Persona Non Grata en France, Huawei poursuit sa tournée Européenne.

 Après l’Italie la semaine dernière, l’équipementier chinois Huawei débarque à Monaco. Coup sur coup c’est deux contrats avec le troisième opérateur italien Wind et Monaco Télécom qui sont décrochés par l’entreprise chinoise en vue de leur déploiement du très haut débit mobile.

Début avril, on vous annonçait que le gouvernement Français pourrait interdire les équipements télécoms chinois pour des questions "de défense nationale". En cause également, la préservation d’Alcatel-Lucent, l’équipementier français qui connait quelques difficultés financières. Le gouvernement français réfléchirait à un projet de loi télécoms disposant d’un volet cybersécurité très contraignants pour les équipementiers chinois soumis à un agrément.

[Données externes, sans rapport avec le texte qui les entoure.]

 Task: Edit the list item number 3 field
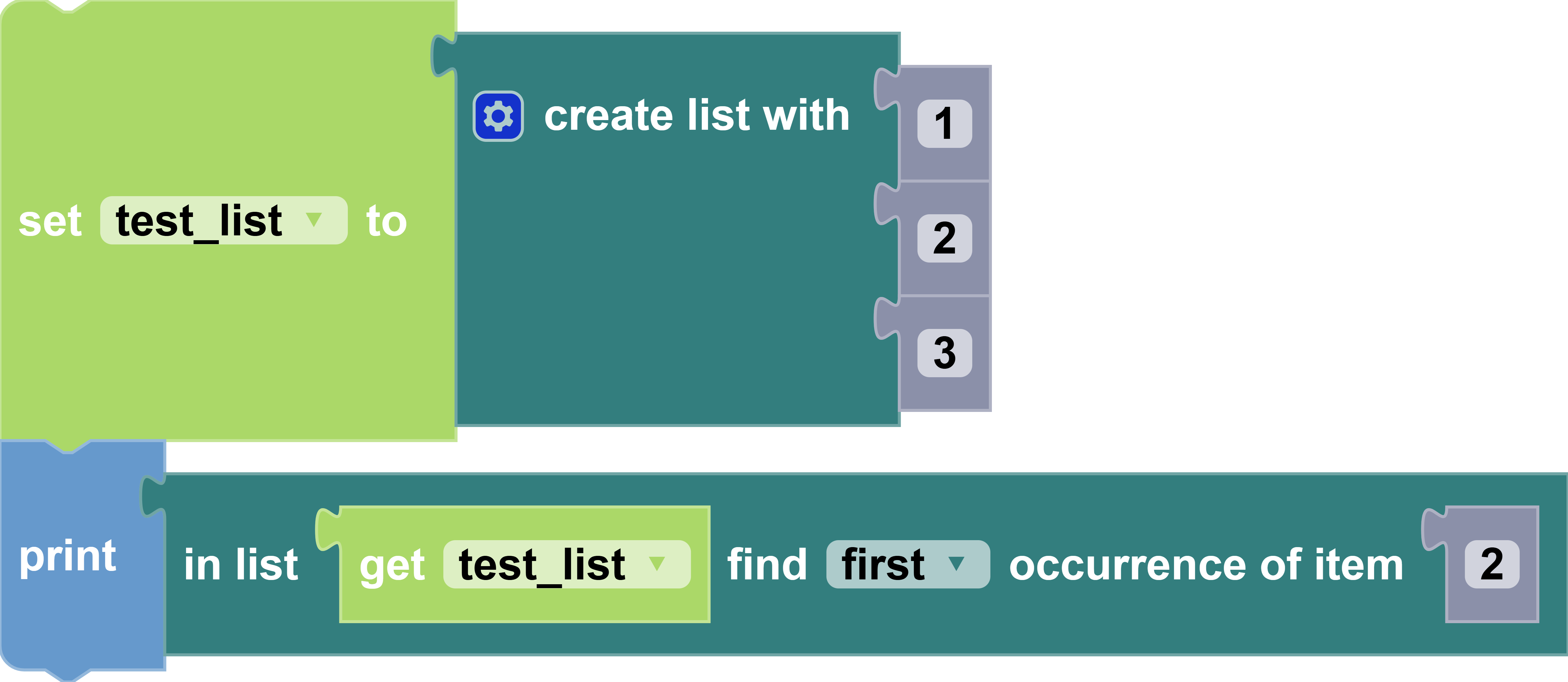coord(944,353)
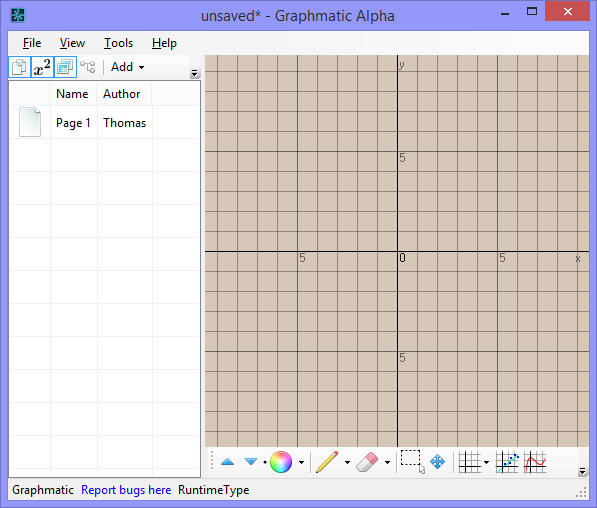Toggle the x² equations panel button

tap(42, 67)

Du côté de Bruxelles, on grince également des dents, le commissaire européen Karel de Gucht souhaiterait une hausse des tarifs des équipementiers chinois et d’une limitation de part de marché. En Allemagne, les équipements chinois sont exclus des appels d’offres concernant les réseaux universitaires. En Angletterre, Huawei a du montrer patte-blanche à Scotland Yard pour faire certifier la cyber-sécurité de son réseau. Il donne même accès à son code-source aux services secrets Britanniques. 

Pourtant le groupe Huawei fait tout pour donner des garanties, le patron de la sécurité du groupe depuis 2010 n’est autre que l’ancien directeur des services informatiques du gouvernement britannique.

Protectionnisme occidental ou réelle menace, le conflit qui les oppose ressemble à un remake de guerre froide du numérique.